▶ **Task prompt**
Each line below must be reproduced exactly, though the pictures are to be dropped.

━━━━━━━━━━━━━━━━━━━━━━━━━━━━━━

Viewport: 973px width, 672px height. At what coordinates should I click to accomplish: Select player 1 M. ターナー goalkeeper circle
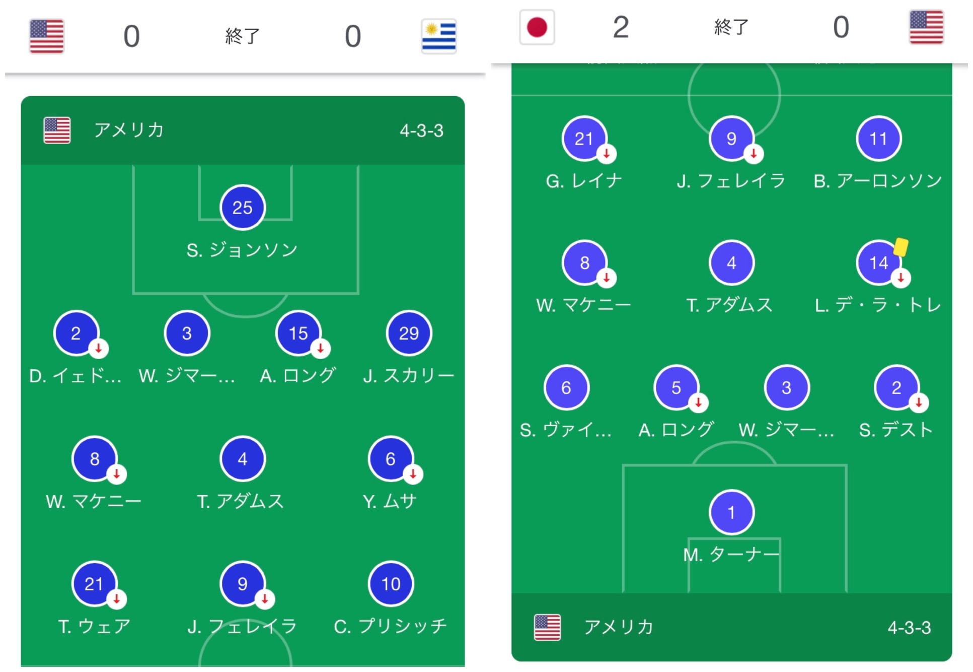tap(731, 512)
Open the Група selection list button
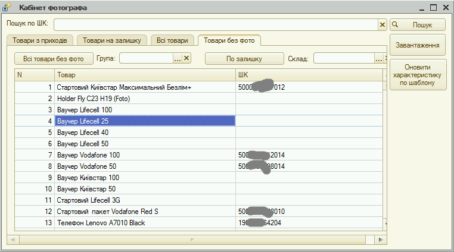This screenshot has height=252, width=454. click(x=177, y=58)
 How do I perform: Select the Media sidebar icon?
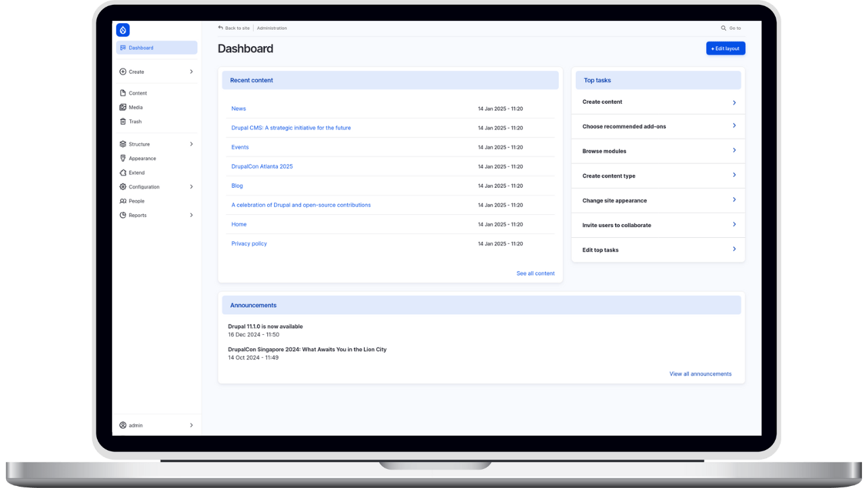click(123, 107)
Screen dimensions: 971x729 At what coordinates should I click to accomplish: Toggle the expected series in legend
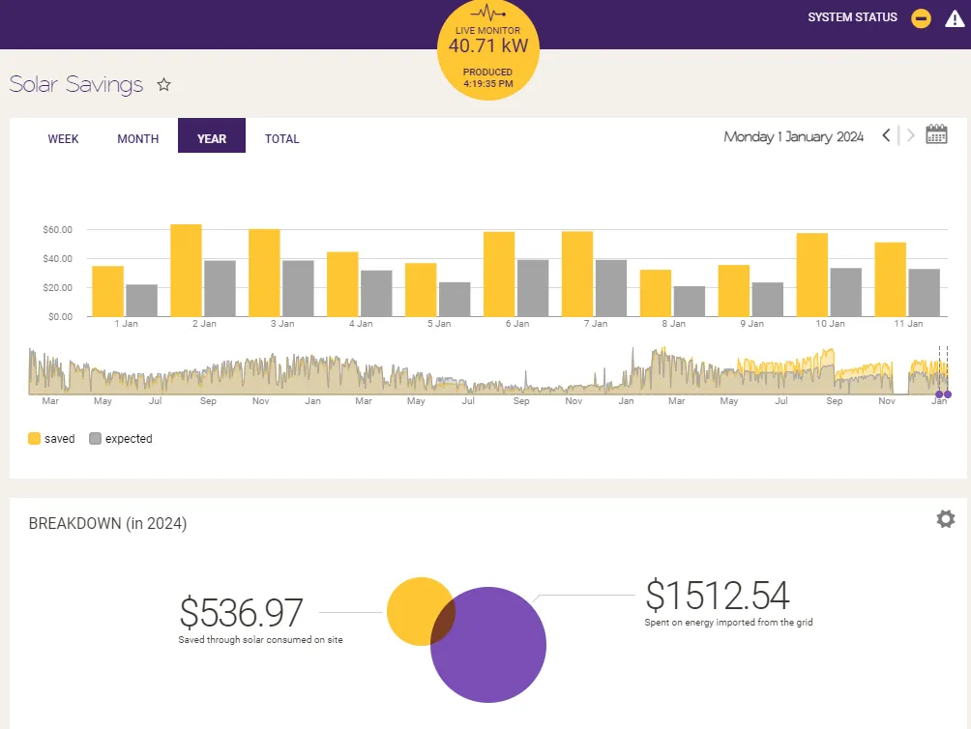[120, 439]
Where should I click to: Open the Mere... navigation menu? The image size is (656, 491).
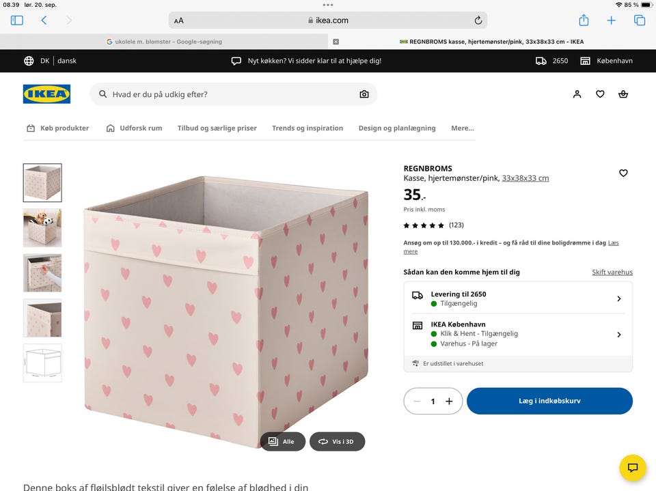[463, 128]
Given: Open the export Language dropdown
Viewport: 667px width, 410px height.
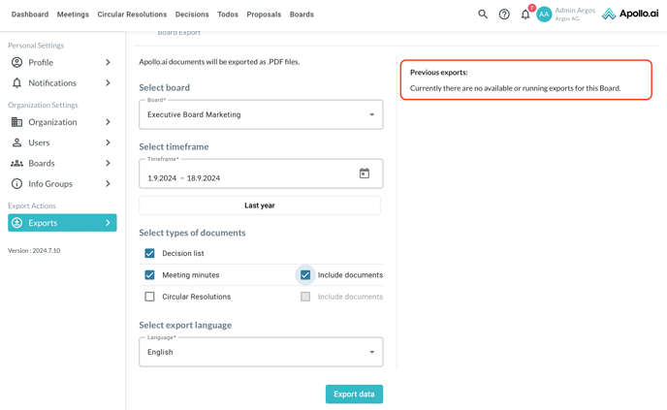Looking at the screenshot, I should point(261,352).
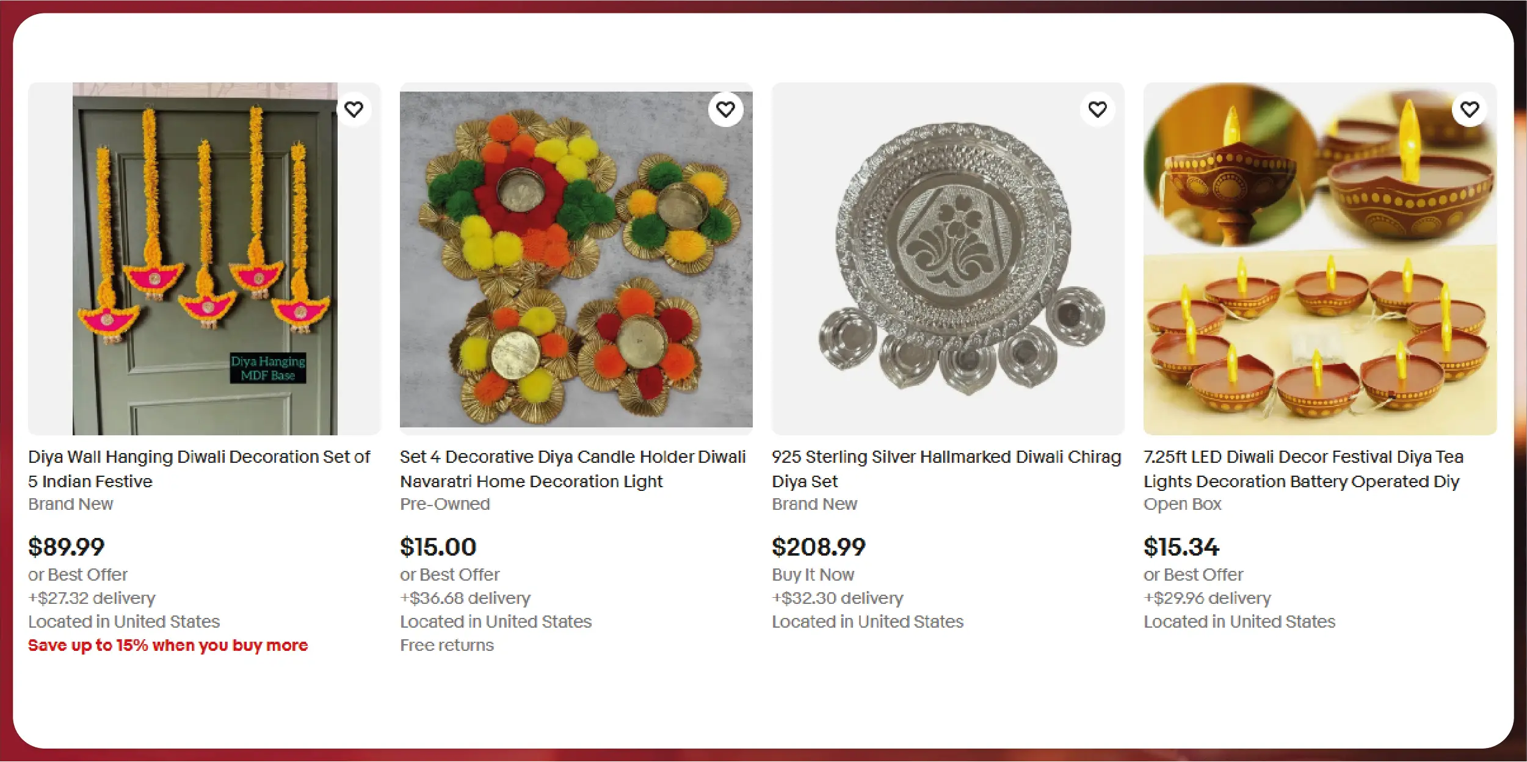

━━━━━━━━━━━━━━━━━━━━━━━━━━━━━━

▶ **Solution to this task**
Viewport: 973px width, 672px height. At what coordinates should I click to accomplish: Select player 1 M. ターナー goalkeeper circle
tap(731, 512)
Open the Група selection list button
This screenshot has height=252, width=454. click(x=177, y=58)
 How do I perform: Select the Media sidebar icon?
click(123, 107)
Screen dimensions: 971x729 At what coordinates should I click to accomplish: Toggle the expected series in legend
[120, 439]
Where should I click to: Open the Mere... navigation menu? The image size is (656, 491).
[463, 128]
Given: Open the export Language dropdown
Viewport: 667px width, 410px height.
Looking at the screenshot, I should point(261,352).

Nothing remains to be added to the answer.